**INSTRUCTIONS TO FOLLOW:** Could you copy every one of the entries below word for word, leaving the pictures out?

##### LISTING

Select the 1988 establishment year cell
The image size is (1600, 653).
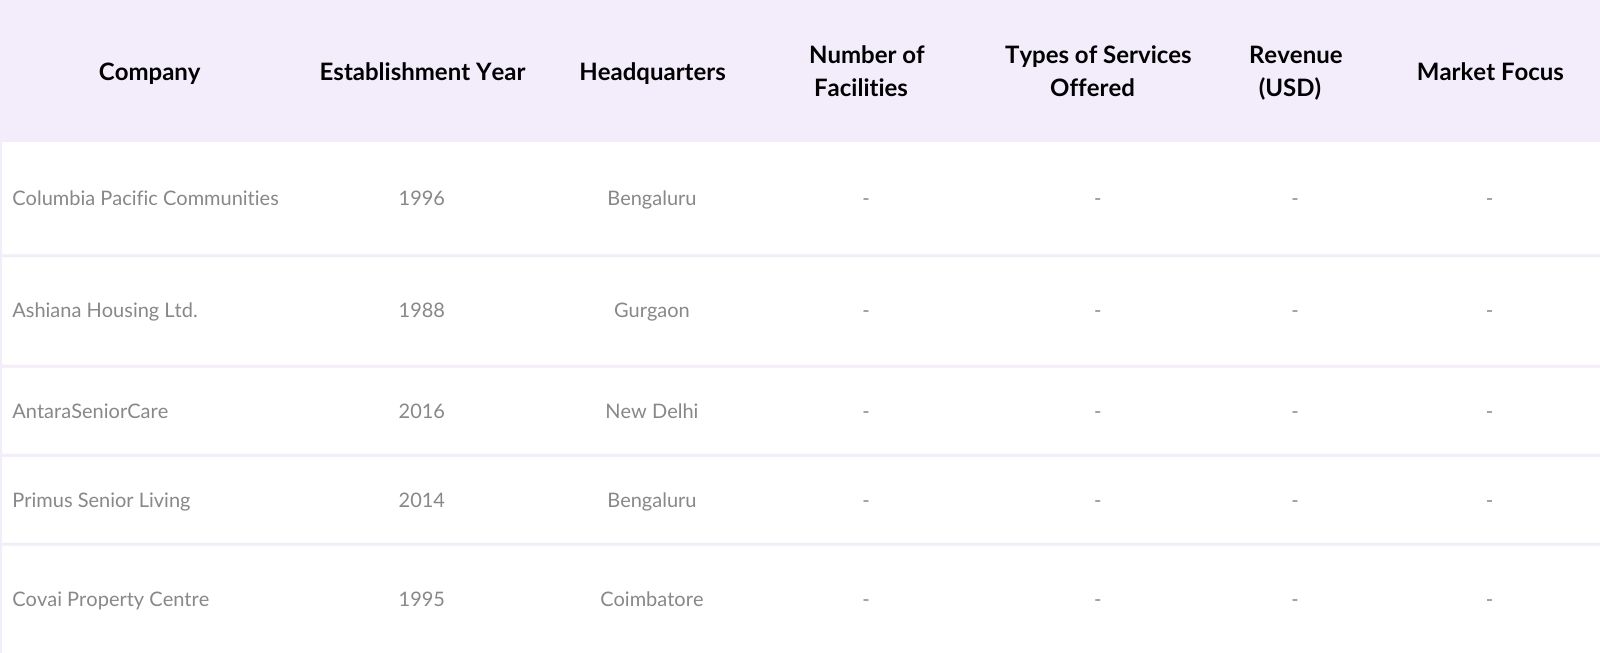point(421,310)
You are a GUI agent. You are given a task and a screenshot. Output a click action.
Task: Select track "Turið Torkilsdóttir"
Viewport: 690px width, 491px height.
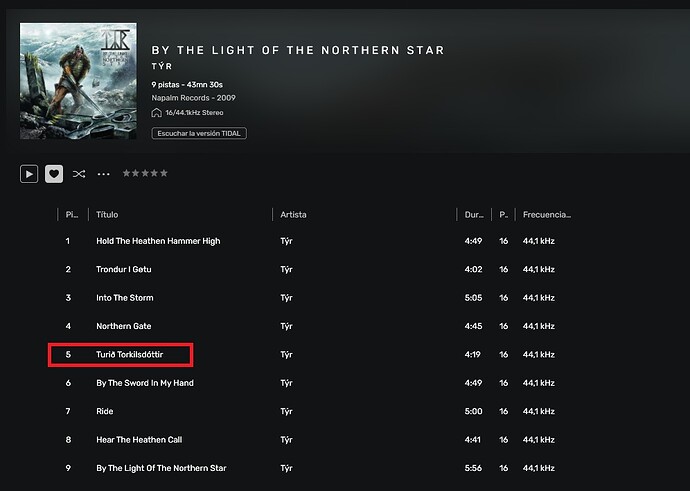pyautogui.click(x=138, y=355)
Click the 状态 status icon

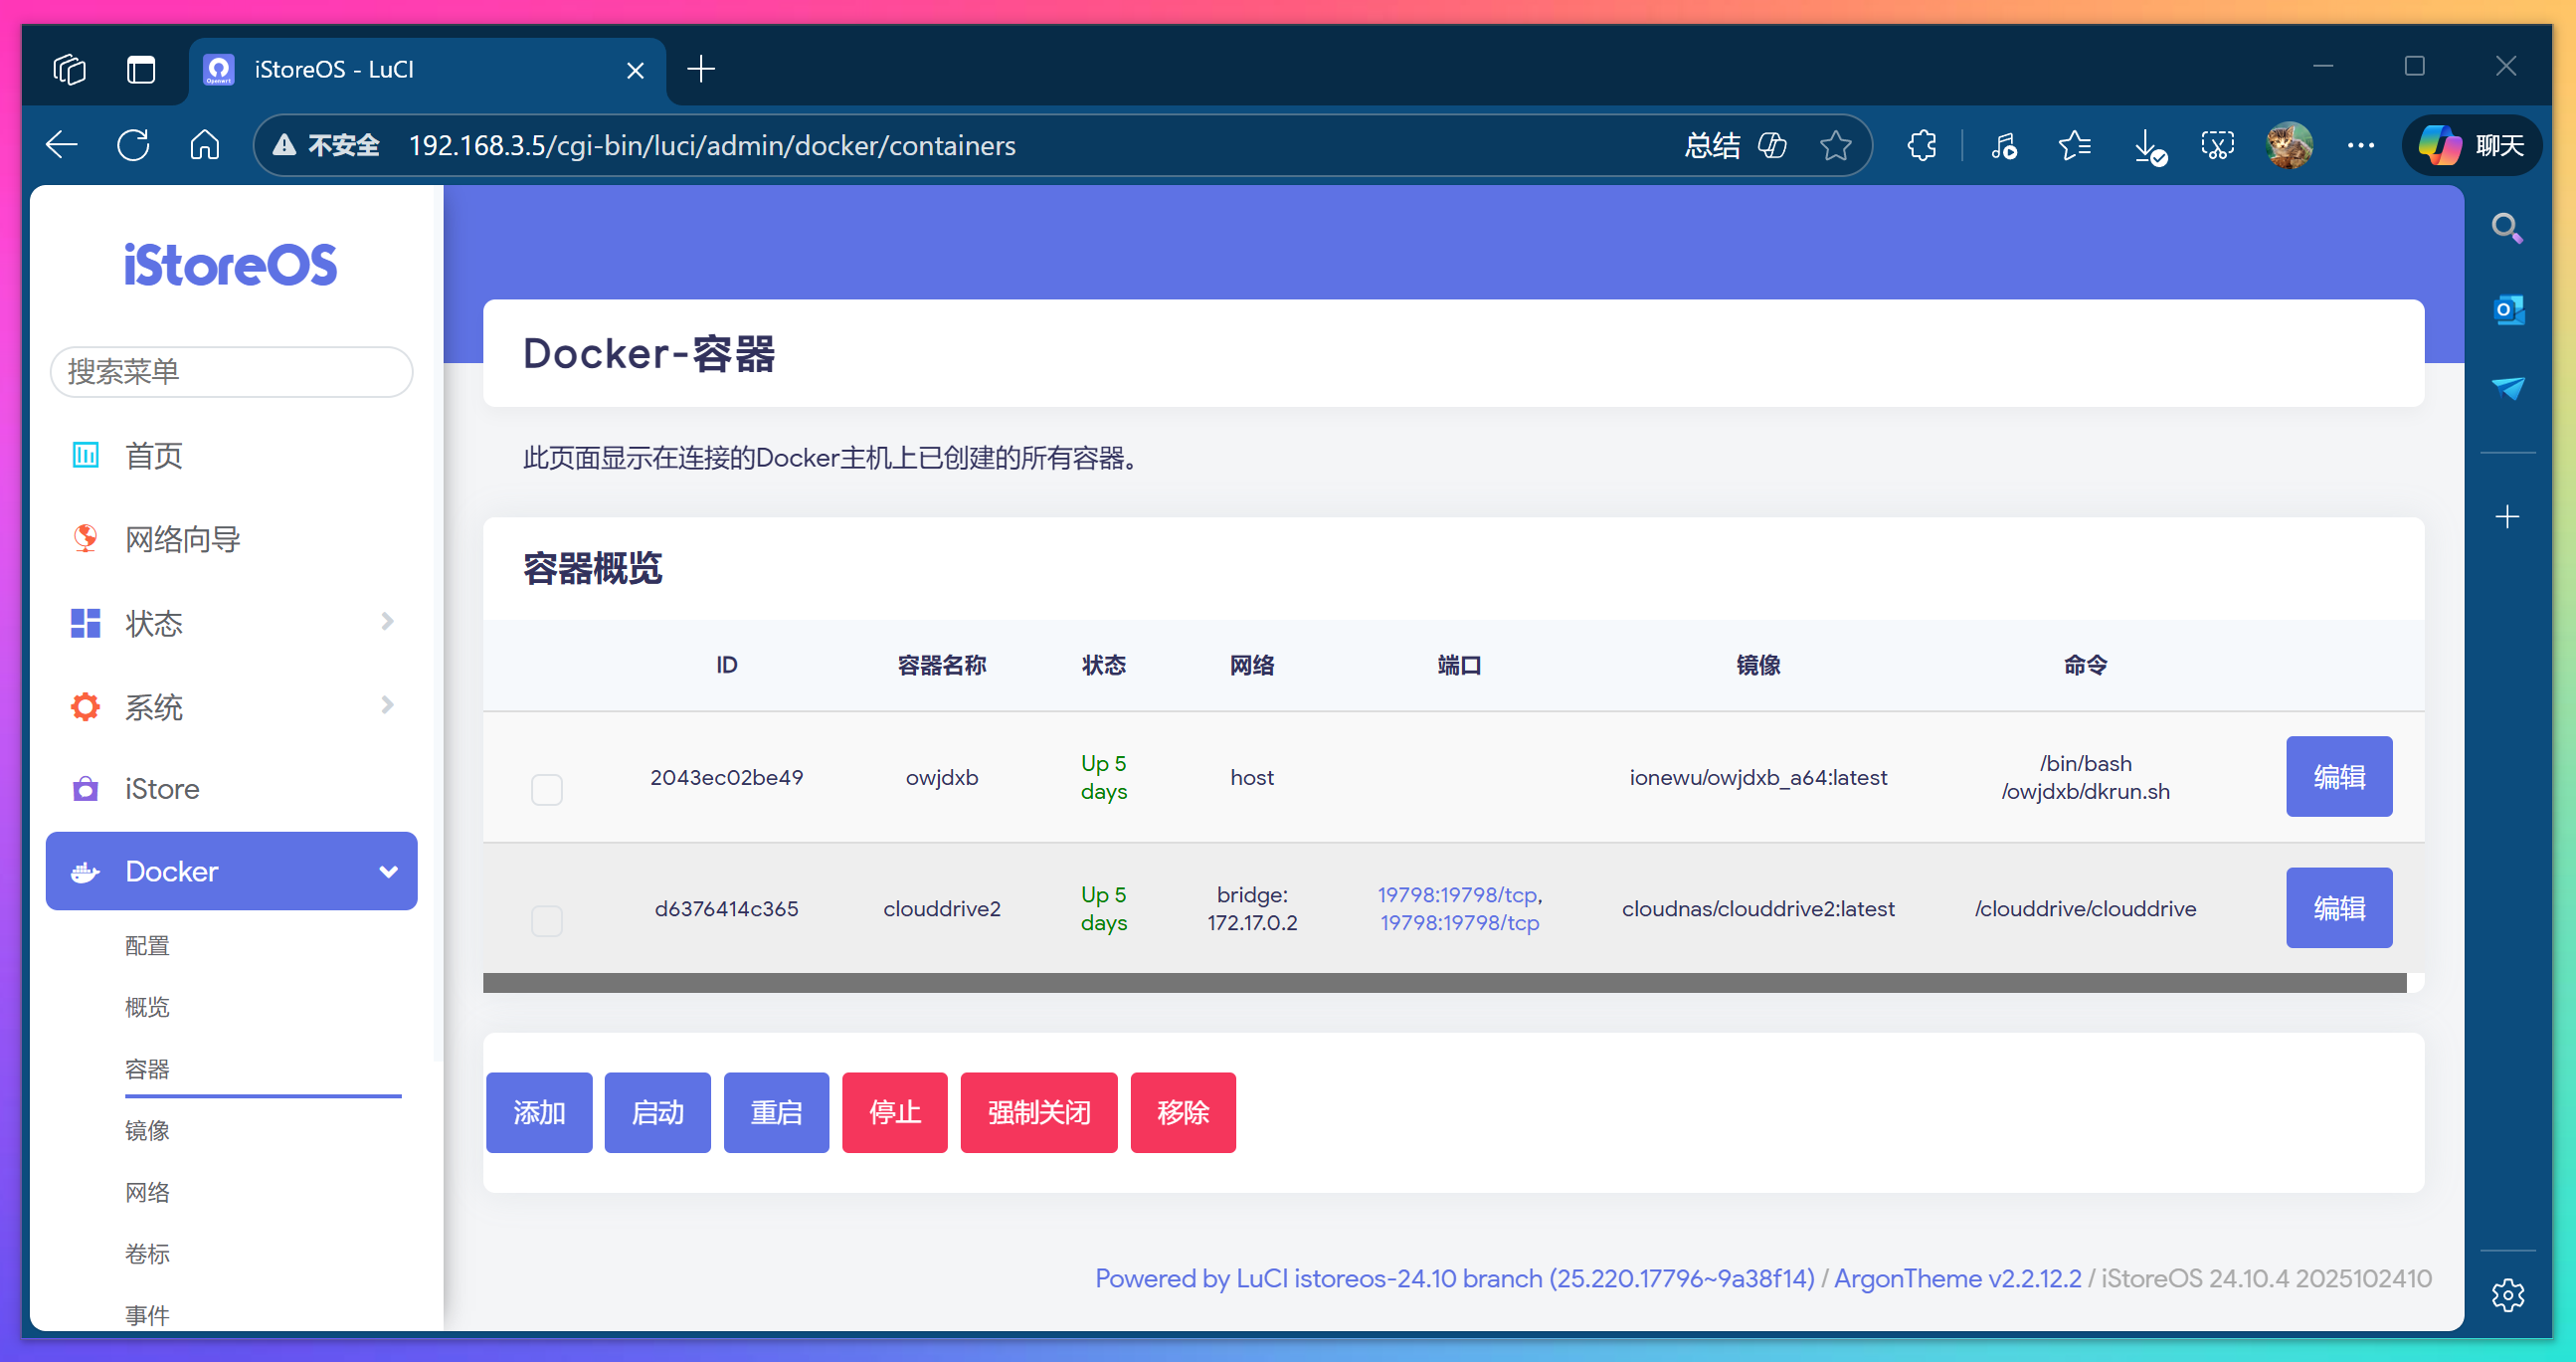pos(85,622)
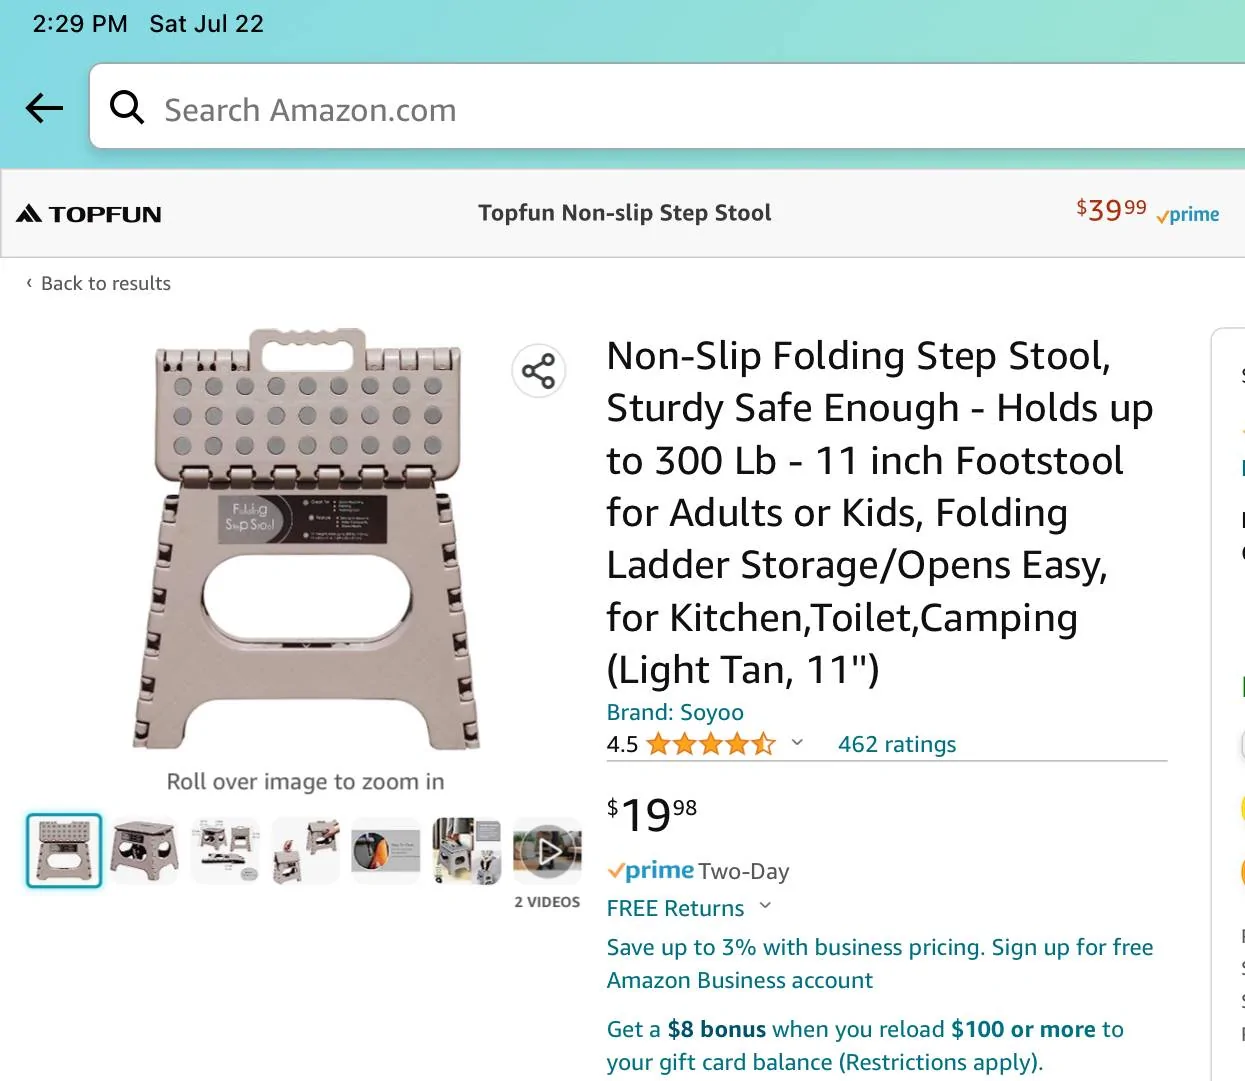
Task: Select the third thumbnail with dimensions
Action: point(225,851)
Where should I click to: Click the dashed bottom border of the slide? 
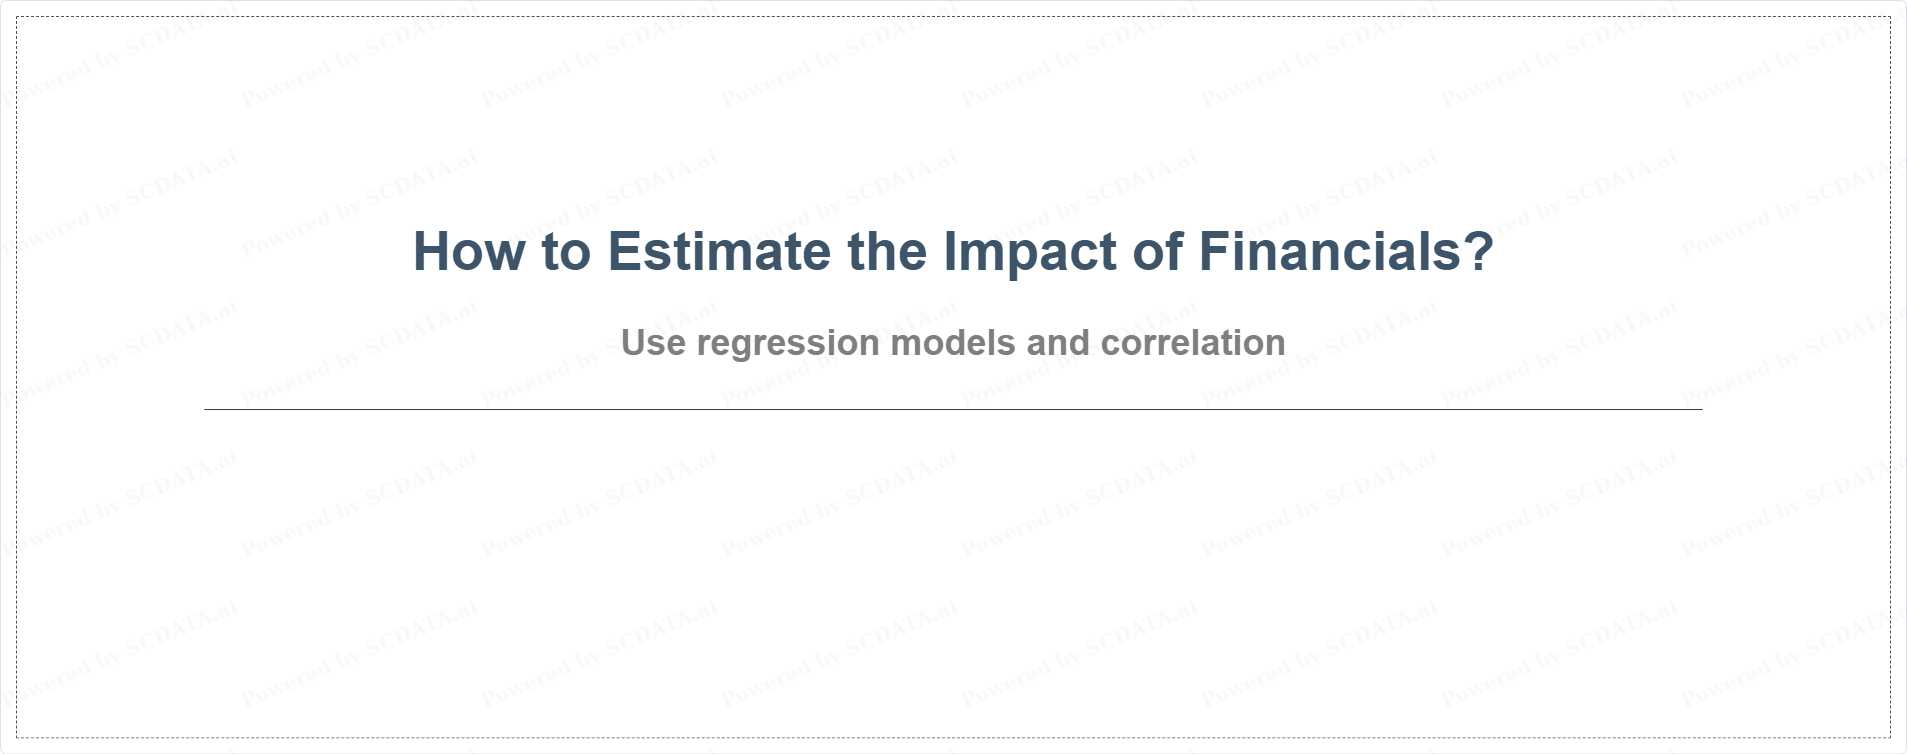coord(953,737)
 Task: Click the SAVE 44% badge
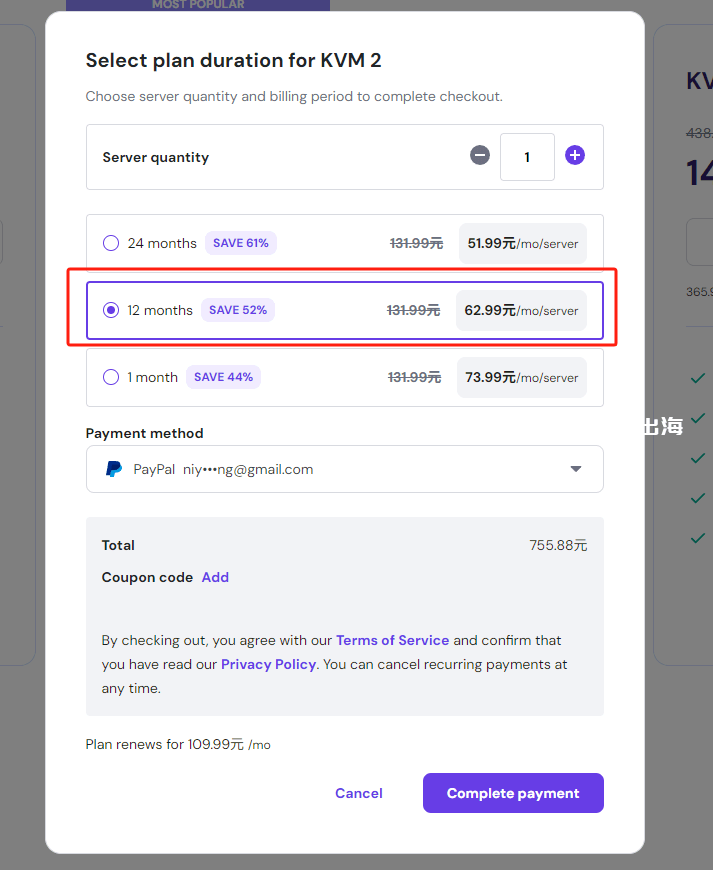click(223, 377)
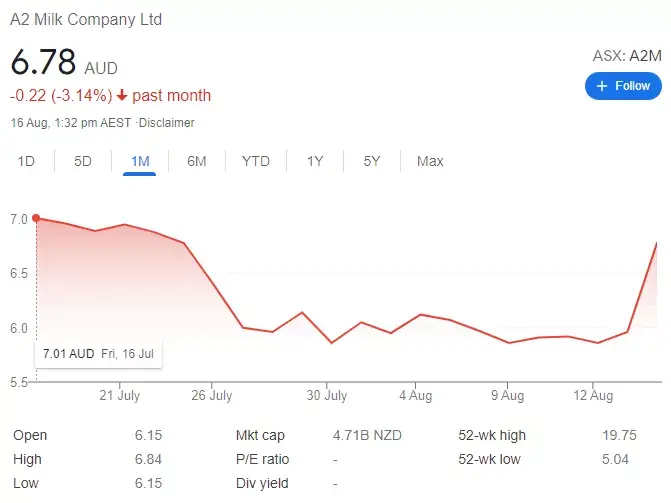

##########

**RESPONSE:**
Select the 1988 establishment year cell
The image size is (1600, 653).
point(421,310)
You are a GUI agent. You are given a task and a screenshot. Output a click action.
Task: Select track "Turið Torkilsdóttir"
Viewport: 690px width, 491px height.
pyautogui.click(x=138, y=355)
Click the 状态 status icon

pos(85,622)
Task: Select the third thumbnail with dimensions
Action: point(225,851)
Where should I click to: Click the dashed bottom border of the slide? 
coord(953,737)
 Task: Click the SAVE 44% badge
click(223, 377)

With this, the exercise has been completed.